Sunday, October 7, 2012

Teaching Students How to Read in Grade 6

It dawned on me the other day, I am a middle school teacher who is literally teaching two students how to read. Seriously, we started from AaBbCcDd and graduated to BeBop Books, an excellent series beginning at level A for emergent readers.

In between reading Bebop Books, there is Words Their Way, the alphabetic spellers edition.  I just finished teaching the first six word sorts, which have to do with the initial consonant letter/sound.  Next up is word families, like the -at family and the -an family.  Both of the forementioned sorts include pictures.  While the first group includes mainly pictures and just one letter on the header, the family sorts include both words, like cat, hat, mat, bat and the matching pictures.
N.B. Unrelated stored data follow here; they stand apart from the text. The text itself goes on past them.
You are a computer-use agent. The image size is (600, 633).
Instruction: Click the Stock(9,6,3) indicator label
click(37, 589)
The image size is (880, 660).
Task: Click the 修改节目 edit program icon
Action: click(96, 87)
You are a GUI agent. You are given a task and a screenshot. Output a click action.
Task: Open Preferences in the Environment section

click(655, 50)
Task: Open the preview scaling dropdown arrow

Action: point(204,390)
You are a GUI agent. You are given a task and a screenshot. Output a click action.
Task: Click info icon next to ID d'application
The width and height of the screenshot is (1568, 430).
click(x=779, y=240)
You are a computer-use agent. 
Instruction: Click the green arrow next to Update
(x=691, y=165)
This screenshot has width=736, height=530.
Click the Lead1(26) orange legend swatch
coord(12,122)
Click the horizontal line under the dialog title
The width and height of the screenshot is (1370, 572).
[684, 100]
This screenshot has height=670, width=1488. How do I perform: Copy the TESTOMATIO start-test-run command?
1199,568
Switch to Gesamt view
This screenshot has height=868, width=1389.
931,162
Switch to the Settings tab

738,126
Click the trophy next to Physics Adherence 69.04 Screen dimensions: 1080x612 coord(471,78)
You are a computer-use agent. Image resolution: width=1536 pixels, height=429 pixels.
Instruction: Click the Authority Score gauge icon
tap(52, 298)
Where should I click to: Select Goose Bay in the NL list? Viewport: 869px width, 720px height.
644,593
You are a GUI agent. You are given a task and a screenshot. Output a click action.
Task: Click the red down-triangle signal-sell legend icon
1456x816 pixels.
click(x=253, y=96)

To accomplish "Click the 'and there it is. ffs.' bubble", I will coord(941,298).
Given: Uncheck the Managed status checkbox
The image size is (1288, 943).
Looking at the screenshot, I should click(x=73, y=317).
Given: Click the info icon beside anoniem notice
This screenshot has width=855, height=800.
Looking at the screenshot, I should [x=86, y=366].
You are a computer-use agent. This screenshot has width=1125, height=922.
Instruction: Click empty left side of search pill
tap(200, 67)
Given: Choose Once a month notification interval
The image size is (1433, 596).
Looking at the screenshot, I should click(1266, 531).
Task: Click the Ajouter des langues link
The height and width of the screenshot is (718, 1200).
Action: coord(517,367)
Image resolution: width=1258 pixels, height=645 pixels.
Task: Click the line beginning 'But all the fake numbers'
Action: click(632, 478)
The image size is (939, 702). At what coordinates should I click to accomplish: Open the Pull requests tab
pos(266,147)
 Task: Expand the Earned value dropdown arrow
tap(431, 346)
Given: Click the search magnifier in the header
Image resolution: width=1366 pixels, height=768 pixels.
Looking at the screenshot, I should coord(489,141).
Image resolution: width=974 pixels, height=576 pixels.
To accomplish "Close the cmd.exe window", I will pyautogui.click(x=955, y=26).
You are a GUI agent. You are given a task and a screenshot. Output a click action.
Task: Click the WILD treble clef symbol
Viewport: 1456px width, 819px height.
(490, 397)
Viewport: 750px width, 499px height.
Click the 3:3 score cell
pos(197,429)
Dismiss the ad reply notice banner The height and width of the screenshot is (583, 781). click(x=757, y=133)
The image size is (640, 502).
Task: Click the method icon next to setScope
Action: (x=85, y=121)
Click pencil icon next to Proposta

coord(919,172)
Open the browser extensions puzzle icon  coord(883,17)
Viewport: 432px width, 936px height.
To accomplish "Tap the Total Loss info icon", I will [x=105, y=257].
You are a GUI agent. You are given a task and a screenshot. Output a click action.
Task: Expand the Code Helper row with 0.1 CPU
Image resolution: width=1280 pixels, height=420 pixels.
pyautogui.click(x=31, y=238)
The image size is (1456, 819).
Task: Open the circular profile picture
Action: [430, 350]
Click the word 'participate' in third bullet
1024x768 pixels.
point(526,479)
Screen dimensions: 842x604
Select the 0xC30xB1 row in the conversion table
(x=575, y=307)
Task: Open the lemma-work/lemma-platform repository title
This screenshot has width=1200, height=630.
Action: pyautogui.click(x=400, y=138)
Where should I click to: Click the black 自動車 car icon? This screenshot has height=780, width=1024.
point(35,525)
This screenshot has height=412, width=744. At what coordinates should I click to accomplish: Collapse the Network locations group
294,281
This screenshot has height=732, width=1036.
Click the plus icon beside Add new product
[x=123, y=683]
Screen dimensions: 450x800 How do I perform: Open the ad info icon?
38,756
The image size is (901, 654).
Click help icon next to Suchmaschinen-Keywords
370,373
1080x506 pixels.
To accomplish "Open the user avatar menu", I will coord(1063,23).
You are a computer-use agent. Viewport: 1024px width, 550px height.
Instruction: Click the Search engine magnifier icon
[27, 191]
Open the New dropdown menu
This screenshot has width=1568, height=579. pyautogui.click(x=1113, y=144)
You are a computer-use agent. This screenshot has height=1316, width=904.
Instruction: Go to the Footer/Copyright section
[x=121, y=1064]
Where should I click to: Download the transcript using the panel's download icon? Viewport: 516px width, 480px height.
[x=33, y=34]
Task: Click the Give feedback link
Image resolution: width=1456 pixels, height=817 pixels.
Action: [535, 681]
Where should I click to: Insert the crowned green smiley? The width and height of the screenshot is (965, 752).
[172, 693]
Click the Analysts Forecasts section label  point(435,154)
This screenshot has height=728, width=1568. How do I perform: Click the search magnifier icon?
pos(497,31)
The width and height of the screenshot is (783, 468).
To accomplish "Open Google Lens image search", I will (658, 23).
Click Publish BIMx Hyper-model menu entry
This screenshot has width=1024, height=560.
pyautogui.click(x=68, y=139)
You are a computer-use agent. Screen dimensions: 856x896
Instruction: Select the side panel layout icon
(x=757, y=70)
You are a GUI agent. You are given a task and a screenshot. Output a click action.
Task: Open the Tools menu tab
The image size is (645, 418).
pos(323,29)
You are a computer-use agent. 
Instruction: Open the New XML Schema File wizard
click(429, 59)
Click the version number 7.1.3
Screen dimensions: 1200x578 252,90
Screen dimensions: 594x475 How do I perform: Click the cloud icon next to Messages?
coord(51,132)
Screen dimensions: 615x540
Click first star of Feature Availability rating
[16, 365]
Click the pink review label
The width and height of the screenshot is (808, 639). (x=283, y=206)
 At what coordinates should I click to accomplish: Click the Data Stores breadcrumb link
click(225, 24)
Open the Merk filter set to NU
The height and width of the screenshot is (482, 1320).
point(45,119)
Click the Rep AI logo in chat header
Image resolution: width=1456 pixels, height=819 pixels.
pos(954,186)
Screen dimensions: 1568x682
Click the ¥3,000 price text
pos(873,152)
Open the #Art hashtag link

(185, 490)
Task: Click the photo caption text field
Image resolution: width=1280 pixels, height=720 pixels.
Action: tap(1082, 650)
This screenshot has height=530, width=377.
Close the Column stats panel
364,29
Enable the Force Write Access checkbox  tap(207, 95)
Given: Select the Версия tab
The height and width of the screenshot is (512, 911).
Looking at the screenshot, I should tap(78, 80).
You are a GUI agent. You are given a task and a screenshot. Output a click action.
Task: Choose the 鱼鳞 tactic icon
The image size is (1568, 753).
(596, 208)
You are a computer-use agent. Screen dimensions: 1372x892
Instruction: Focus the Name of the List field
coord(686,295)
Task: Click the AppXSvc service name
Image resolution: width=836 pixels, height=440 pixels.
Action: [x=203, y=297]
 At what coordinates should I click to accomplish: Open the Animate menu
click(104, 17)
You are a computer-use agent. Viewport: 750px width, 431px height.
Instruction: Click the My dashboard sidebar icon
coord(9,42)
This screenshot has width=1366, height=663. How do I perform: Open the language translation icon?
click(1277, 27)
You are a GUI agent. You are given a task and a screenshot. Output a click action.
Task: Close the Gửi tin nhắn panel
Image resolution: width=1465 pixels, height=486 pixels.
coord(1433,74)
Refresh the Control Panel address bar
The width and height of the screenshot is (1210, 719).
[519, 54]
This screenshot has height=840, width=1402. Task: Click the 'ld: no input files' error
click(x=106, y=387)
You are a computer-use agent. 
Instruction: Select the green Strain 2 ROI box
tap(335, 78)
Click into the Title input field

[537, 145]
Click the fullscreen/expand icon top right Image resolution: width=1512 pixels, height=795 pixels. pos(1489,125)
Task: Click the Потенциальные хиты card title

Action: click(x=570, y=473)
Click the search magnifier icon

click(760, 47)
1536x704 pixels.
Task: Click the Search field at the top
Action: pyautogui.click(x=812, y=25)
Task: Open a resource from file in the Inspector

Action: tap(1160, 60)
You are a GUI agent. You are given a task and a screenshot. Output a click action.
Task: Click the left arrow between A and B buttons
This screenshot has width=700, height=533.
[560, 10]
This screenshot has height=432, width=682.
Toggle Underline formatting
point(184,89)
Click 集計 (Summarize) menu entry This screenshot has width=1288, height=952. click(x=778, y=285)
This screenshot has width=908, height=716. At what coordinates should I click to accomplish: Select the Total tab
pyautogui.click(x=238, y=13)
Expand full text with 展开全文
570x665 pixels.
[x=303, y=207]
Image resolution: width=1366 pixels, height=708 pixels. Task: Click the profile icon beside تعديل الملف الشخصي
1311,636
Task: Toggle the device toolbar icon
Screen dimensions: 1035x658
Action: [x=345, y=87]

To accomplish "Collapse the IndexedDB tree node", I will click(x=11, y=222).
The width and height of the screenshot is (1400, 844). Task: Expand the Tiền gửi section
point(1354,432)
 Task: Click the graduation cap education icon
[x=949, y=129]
I've actually had the complete set of Words Their Way as a resource for the last two years, but I never had the time to implement it. I teach five kids from my ICT ELA class in a small reading group. Two are emergent readers. Why one of them is just now learning to read is beyond me. The other is from another country and has had very limited schooling up until now.

In the past I have come across students in 7th and 8th grades who are emerging readers.  Middle school teachers are often ill-equipped to teach older children how to read. Also, regardless of small class or not, we have standards to follow and curriculums to teach.

I can now say that I know how. I can teach eleven-year olds how to read. The more I observe (I take copious notes after each session), teach and see progress, the more understanding I gain of how people learn to read.  Who knows, maybe I'll turn this knowledge into a side hustle during the summer!

In the past, with my non-readers, I did see some improvement just from the students being in a print-rich environment.  I, thankfully, had some BeBop books in my classroom, and would conference with these students as often as possible.  In those conferences, I would give them strategies to figure out unfamiliar words, take notes of new words and monitor comprehension.  I also used my paraprofessionals as resources to lead these children in shared readings.

One student I had last year improved drastically!  She knew her letters and sounds, but did not have a solid bank of sight words.  By reading the BeBop ooks, each one several times, and writing summaries (retelling the important parts), her reading and writing improved drastically.  I like to think of her because she inspires me; she shows what is possible when a student is open to do the work that it takes.  Often students masquerade and pretend with books way above their independent reading levels.  It can be challenging to get past that barrier when a student has been doing this behavior for years.  But, it can be done.

As all parts of teaching go, you may not reach all students, but there will be some who will amaze you with their academic growth.

Ah, the challenges of being a teacher!